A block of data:
-=-=-=-=-

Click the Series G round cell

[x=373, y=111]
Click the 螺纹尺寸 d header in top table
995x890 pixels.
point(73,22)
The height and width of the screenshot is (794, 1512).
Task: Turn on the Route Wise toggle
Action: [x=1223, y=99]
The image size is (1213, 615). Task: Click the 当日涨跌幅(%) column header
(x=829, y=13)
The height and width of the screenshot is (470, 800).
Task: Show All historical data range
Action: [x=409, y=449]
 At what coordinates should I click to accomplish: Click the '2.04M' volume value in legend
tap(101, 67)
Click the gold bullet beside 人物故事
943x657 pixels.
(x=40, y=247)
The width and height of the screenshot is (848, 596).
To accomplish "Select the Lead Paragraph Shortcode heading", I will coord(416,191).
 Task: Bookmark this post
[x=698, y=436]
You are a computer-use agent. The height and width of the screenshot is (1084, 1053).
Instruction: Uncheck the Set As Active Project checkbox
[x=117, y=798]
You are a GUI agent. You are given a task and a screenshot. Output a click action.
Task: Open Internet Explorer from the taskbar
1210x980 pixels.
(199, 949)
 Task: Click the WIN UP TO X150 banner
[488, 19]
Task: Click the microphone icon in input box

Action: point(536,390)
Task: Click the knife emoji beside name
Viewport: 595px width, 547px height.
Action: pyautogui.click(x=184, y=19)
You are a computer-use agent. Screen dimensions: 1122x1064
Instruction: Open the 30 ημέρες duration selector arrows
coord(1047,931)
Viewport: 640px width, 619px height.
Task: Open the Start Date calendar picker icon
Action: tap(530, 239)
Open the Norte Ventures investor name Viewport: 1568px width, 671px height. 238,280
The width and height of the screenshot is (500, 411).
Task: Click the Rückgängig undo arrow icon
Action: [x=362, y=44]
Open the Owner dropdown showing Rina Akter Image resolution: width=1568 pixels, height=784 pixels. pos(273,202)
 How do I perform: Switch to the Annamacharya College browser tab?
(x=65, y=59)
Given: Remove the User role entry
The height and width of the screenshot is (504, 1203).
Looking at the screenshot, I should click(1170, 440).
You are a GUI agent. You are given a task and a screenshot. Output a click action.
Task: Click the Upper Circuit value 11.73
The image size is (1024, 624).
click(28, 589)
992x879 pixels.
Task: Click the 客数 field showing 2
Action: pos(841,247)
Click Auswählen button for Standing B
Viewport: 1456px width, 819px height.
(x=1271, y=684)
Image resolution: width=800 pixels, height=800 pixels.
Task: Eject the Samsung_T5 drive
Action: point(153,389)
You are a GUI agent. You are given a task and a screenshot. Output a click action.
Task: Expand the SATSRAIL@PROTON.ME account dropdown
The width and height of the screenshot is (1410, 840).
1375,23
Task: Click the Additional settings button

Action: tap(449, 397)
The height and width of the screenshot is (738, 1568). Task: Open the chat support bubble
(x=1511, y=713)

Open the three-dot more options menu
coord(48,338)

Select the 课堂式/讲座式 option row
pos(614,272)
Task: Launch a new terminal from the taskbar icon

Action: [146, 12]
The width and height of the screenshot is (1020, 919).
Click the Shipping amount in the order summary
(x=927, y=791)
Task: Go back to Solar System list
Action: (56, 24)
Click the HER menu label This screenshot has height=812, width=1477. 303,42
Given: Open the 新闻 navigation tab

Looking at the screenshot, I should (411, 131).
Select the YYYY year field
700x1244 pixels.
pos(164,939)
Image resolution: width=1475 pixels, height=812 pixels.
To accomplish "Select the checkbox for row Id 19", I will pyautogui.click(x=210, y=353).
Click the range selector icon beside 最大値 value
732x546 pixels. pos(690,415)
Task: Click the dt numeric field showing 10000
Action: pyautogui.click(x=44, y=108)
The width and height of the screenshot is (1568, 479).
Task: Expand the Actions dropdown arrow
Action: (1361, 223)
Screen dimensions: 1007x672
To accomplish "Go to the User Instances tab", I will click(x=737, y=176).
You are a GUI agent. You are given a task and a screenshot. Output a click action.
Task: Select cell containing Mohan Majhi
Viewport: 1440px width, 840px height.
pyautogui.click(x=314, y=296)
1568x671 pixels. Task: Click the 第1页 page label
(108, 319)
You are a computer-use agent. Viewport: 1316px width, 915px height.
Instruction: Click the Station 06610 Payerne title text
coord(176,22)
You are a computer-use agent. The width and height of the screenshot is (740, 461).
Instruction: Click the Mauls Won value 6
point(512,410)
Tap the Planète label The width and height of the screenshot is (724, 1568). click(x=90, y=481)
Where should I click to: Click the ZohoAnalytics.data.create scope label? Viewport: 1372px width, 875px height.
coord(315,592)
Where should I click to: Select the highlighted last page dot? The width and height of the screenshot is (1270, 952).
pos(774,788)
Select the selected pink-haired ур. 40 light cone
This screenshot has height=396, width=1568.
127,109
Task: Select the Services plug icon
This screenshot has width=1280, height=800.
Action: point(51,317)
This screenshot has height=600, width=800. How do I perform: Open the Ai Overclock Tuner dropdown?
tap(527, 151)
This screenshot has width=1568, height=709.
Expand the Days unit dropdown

-=-=-=-=-

*Work to do:*
Copy out every line of the material above, word for word and with nothing changed.

*Response:*
Click the Series G round cell

[x=373, y=111]
Click the 螺纹尺寸 d header in top table
995x890 pixels.
point(73,22)
The height and width of the screenshot is (794, 1512).
Task: Turn on the Route Wise toggle
Action: [x=1223, y=99]
The image size is (1213, 615). Task: Click the 当日涨跌幅(%) column header
(x=829, y=13)
The height and width of the screenshot is (470, 800).
Task: Show All historical data range
Action: [x=409, y=449]
 At what coordinates should I click to accomplish: Click the '2.04M' volume value in legend
tap(101, 67)
Click the gold bullet beside 人物故事
943x657 pixels.
(x=40, y=247)
The width and height of the screenshot is (848, 596).
To accomplish "Select the Lead Paragraph Shortcode heading", I will coord(416,191).
 Task: Bookmark this post
[x=698, y=436]
You are a computer-use agent. The height and width of the screenshot is (1084, 1053).
Instruction: Uncheck the Set As Active Project checkbox
[x=117, y=798]
You are a GUI agent. You are given a task and a screenshot. Output a click action.
Task: Open Internet Explorer from the taskbar
1210x980 pixels.
(199, 949)
 Task: Click the WIN UP TO X150 banner
[488, 19]
Task: Click the microphone icon in input box

Action: point(536,390)
Task: Click the knife emoji beside name
Viewport: 595px width, 547px height.
Action: pyautogui.click(x=184, y=19)
You are a computer-use agent. Screen dimensions: 1122x1064
Instruction: Open the 30 ημέρες duration selector arrows
coord(1047,931)
Viewport: 640px width, 619px height.
Task: Open the Start Date calendar picker icon
Action: tap(530, 239)
Open the Norte Ventures investor name Viewport: 1568px width, 671px height. 238,280
The width and height of the screenshot is (500, 411).
Task: Click the Rückgängig undo arrow icon
Action: [x=362, y=44]
Open the Owner dropdown showing Rina Akter Image resolution: width=1568 pixels, height=784 pixels. pos(273,202)
 How do I perform: Switch to the Annamacharya College browser tab?
(x=65, y=59)
Given: Remove the User role entry
The height and width of the screenshot is (504, 1203).
Looking at the screenshot, I should click(1170, 440).
You are a GUI agent. You are given a task and a screenshot. Output a click action.
Task: Click the Upper Circuit value 11.73
The image size is (1024, 624).
click(28, 589)
992x879 pixels.
Task: Click the 客数 field showing 2
Action: pos(841,247)
Click Auswählen button for Standing B
Viewport: 1456px width, 819px height.
(x=1271, y=684)
Image resolution: width=800 pixels, height=800 pixels.
Task: Eject the Samsung_T5 drive
Action: point(153,389)
You are a GUI agent. You are given a task and a screenshot. Output a click action.
Task: Expand the SATSRAIL@PROTON.ME account dropdown
The width and height of the screenshot is (1410, 840).
1375,23
Task: Click the Additional settings button

Action: tap(449, 397)
The height and width of the screenshot is (738, 1568). Task: Open the chat support bubble
(x=1511, y=713)

Open the three-dot more options menu
coord(48,338)

Select the 课堂式/讲座式 option row
pos(614,272)
Task: Launch a new terminal from the taskbar icon

Action: [146, 12]
The width and height of the screenshot is (1020, 919).
Click the Shipping amount in the order summary
(x=927, y=791)
Task: Go back to Solar System list
Action: (56, 24)
Click the HER menu label This screenshot has height=812, width=1477. 303,42
Given: Open the 新闻 navigation tab

Looking at the screenshot, I should (411, 131).
Select the YYYY year field
700x1244 pixels.
pos(164,939)
Image resolution: width=1475 pixels, height=812 pixels.
To accomplish "Select the checkbox for row Id 19", I will pyautogui.click(x=210, y=353).
Click the range selector icon beside 最大値 value
732x546 pixels. pos(690,415)
Task: Click the dt numeric field showing 10000
Action: pyautogui.click(x=44, y=108)
The width and height of the screenshot is (1568, 479).
Task: Expand the Actions dropdown arrow
Action: (1361, 223)
Screen dimensions: 1007x672
To accomplish "Go to the User Instances tab", I will click(x=737, y=176).
You are a GUI agent. You are given a task and a screenshot. Output a click action.
Task: Select cell containing Mohan Majhi
Viewport: 1440px width, 840px height.
pyautogui.click(x=314, y=296)
1568x671 pixels. Task: Click the 第1页 page label
(108, 319)
You are a computer-use agent. Viewport: 1316px width, 915px height.
Instruction: Click the Station 06610 Payerne title text
coord(176,22)
You are a computer-use agent. The width and height of the screenshot is (740, 461).
Instruction: Click the Mauls Won value 6
point(512,410)
Tap the Planète label The width and height of the screenshot is (724, 1568). click(x=90, y=481)
Where should I click to: Click the ZohoAnalytics.data.create scope label? Viewport: 1372px width, 875px height.
coord(315,592)
Where should I click to: Select the highlighted last page dot? The width and height of the screenshot is (1270, 952).
pos(774,788)
Select the selected pink-haired ур. 40 light cone
This screenshot has height=396, width=1568.
127,109
Task: Select the Services plug icon
This screenshot has width=1280, height=800.
Action: point(51,317)
This screenshot has height=600, width=800. How do I perform: Open the Ai Overclock Tuner dropdown?
tap(527, 151)
This screenshot has width=1568, height=709.
Expand the Days unit dropdown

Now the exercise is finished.